What this task involves: Every record gets copied exactly, and no picture goes with it.

(Records contained in a dataset)

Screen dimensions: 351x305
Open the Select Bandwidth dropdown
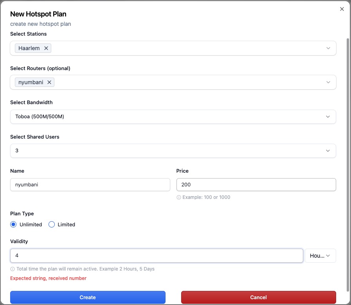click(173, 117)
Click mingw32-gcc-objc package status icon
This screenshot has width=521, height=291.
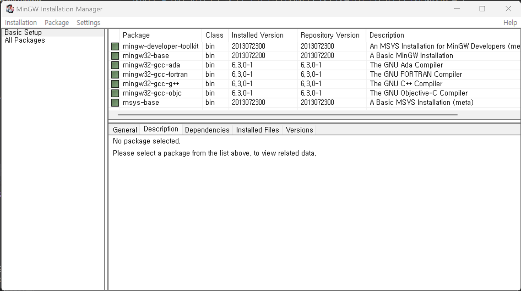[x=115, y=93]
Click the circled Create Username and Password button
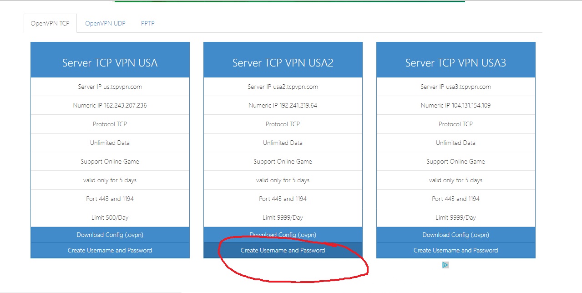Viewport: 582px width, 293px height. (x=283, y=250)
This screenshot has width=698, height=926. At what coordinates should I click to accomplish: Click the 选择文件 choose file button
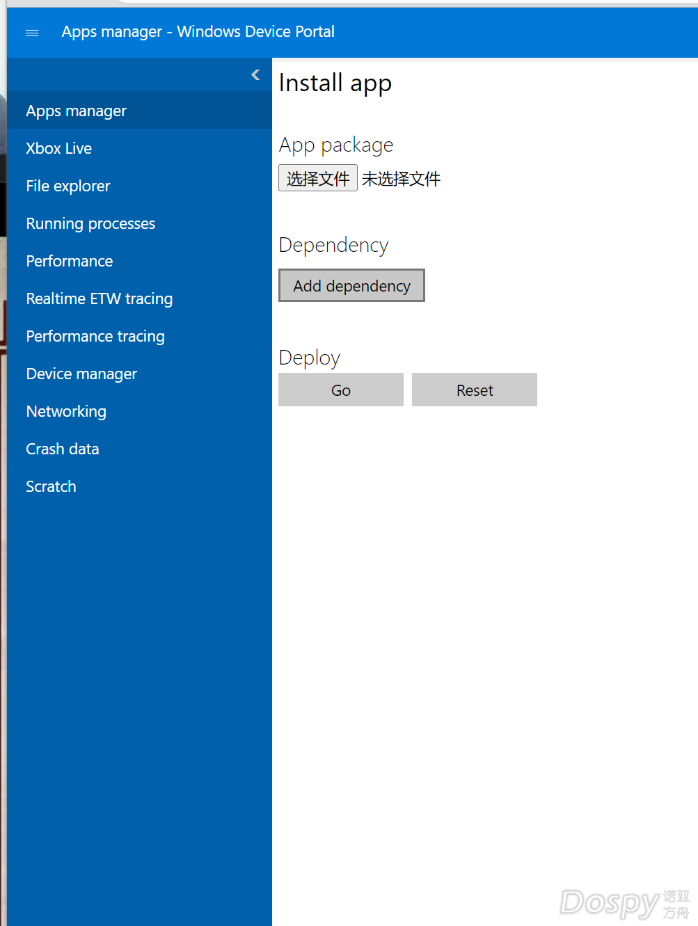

Result of this task:
Screen dimensions: 351x305
Open the Select Bandwidth dropdown
click(173, 117)
Click mingw32-gcc-objc package status icon
This screenshot has width=521, height=291.
[x=115, y=93]
Click the circled Create Username and Password button
Viewport: 582px width, 293px height. (x=283, y=250)
This screenshot has width=698, height=926. At what coordinates should I click to accomplish: Click the 选择文件 choose file button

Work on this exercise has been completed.